Batteries have always fascinated LSA junior Nando Felten. Felten, who is from Detroit but spent most of his life living in Germany, was amazed by the universal use of batteries. But what surprised Felton even more was that the current model for the battery has remained largely unchanged for the last several decades.
Now, a research assistant in the Undergraduate Research Opportunity Program with plans to transfer to the College of Engineering, Felten is on a mission to build a better battery model.
“Batteries can be found all around the world,” Felten said. “Batteries today continue to be one of the most fundamental pieces of almost all electric power or electric equipment or devices today. Batteries today, there hasn’t really been a revolutionary change.”
Felten is one of many undergraduate LSA students participating in UROP who are given the opportunity to assist partner with University of Michigan researchers. Felten was paired with Rackham student Alvaro Masias to help with Masias’ research on solid state batteries.
Masias first met Felten in an interview for his UROP project in 2017. Masias said during the interview, Felten discussed his dream to start his own car company in the future and even brought Masias automotive interior design drawings, sparking Masias’ interest.
“Despite having worked together closely for a year I am still surprised when he refers to his mentor and professor as sir,” Masias said. “Given his family’s military background I know that this is a sign of respect and despite how often he says it, it is still a surprising and charming window into his character.”

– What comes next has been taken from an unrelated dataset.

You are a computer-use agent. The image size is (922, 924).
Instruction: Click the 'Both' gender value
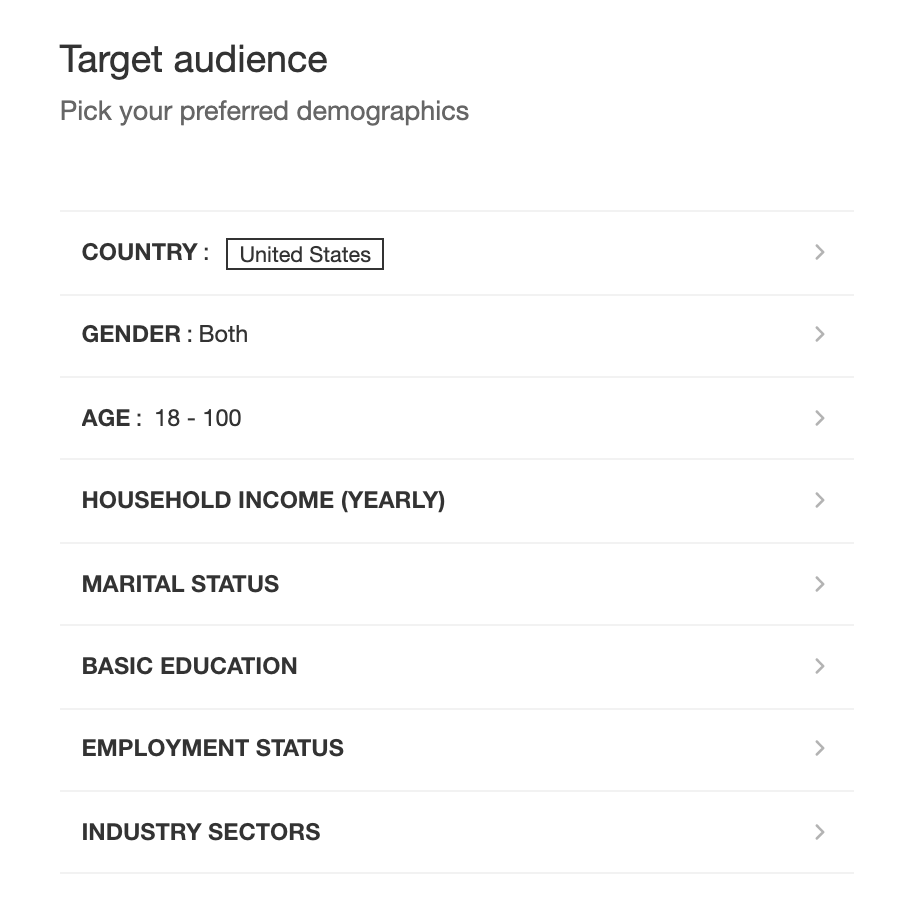[x=223, y=334]
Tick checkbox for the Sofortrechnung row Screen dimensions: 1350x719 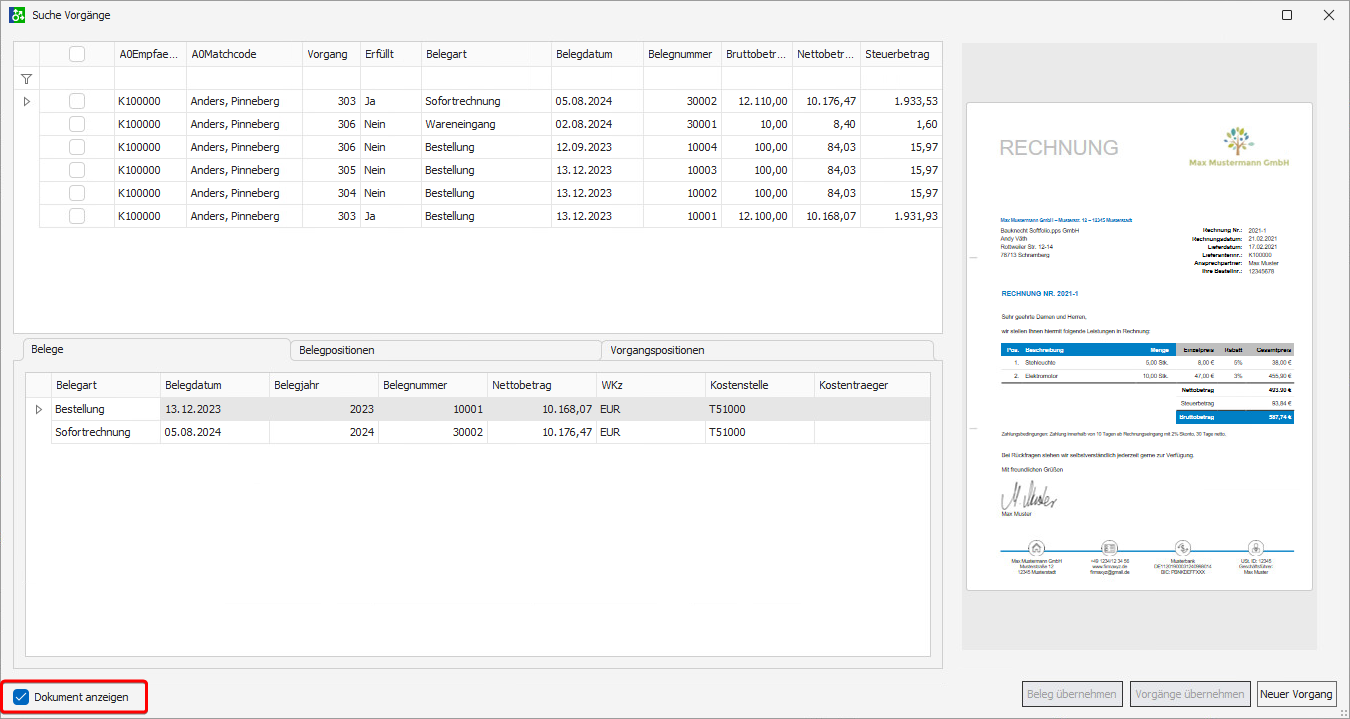tap(77, 101)
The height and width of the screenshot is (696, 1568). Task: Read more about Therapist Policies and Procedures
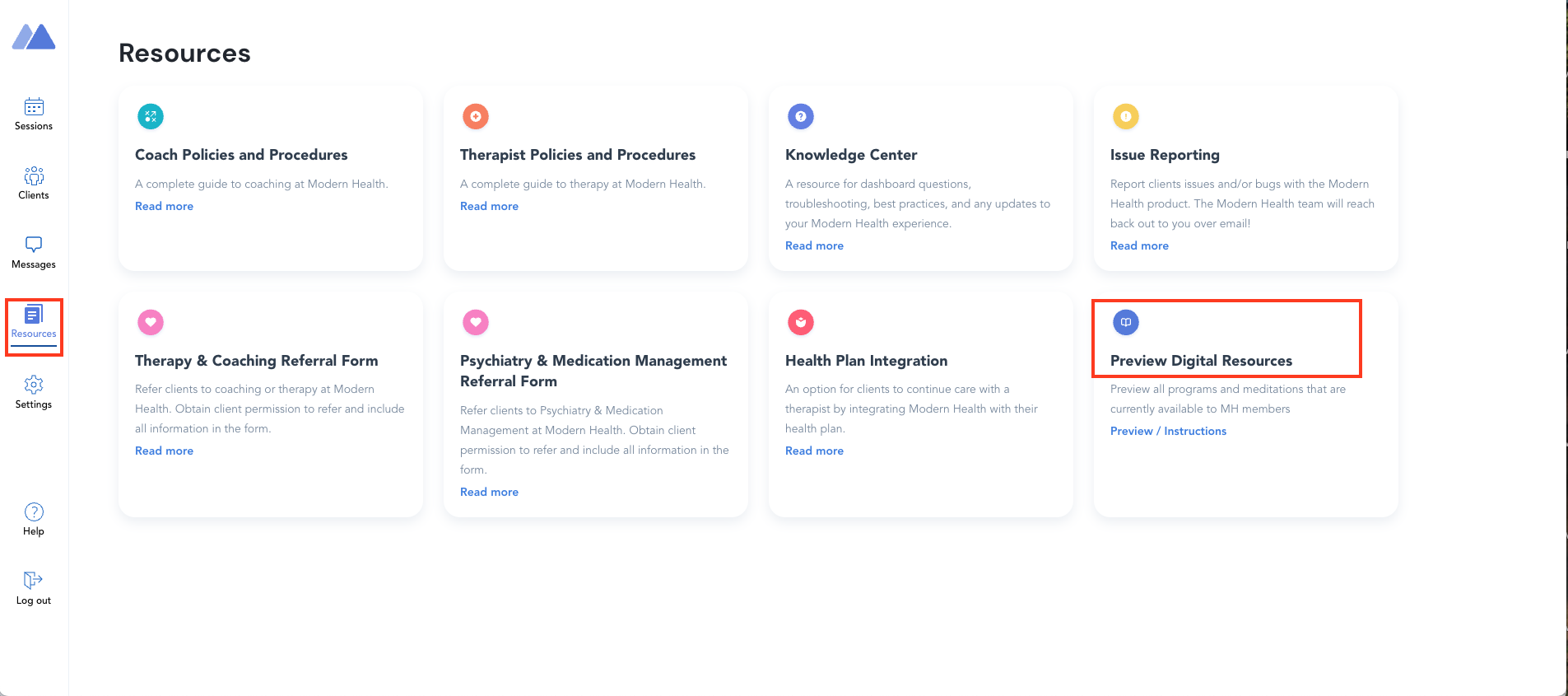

In his research, Felten assists Masias with collecting lithium metals from various companies and testing the metals’ the mechanical properties, such as the stress and strain. Felten explained the purpose of this research is to build a battery that performs better than traditional lithium-ion batteries, the electronics industry’s current standard.
“The historical average rate of improvement for lithium-ion batteries, which is the current state of art chemistry in a battery, has been about 8 percent per year,” Felten said. “Solid state batteries could achieve 50 to 100 percent improvement in energy density by enabling the use of lithium metal. If we find out the property of this metal we will be able to, in theory, use it in a battery that can achieve a 50 to 100 percent more improvement in energy.”
The theory on which the research project focuses is whether solid state batteries, which use solid materials like the lithium metals Felten tests, can be used as a substitute for and outperform the current batteries used today.
“The goal of this is to make a battery which is in theory half of the weight and half of the size but can perform 100 percent better,” Felten said. “It is almost subconscious — every single day, I use something that’s battery-powered, be it my cell phone or my laptop or even I have these LED lights in my apartment. It got me thinking, I use (batteries) everyday so how I can learn more about it? Being in this lab, my mentor just poured knowledge on to me that I couldn’t really learn anywhere else. Just getting that knowledge, just drew me into the lab more and more, every single day.”
At the end of the year, Masias plans to have Felten present a poster on his research at the Electrochemical Society Biannual meeting.
“Participating in an external conference will hopefully allow Nando the chance to share his research results directly with non-UM researchers and expose him to a broader research community,” Masias said.
Just this month, the Journal of Materials Science accepted a scientific paper of which Felton was a secondary author about the mechanical properties of lithium metals. Felten hopes to go to graduate school after his undergraduate studies and have a career in the engineering industry.
Mechanical Engineering professor Jeff Sakamoto, Felten’s UROP professor, said the budding engineer sees the “bigger picture” and the potential for his research now to help improve a mechanism that nearly everyone uses, but does not think about.
“I think Nando will make an excellent graduate student or engineer in the workforce,” Sakamoto said. “He likes working on batteries and seeing the impact they will have on society.”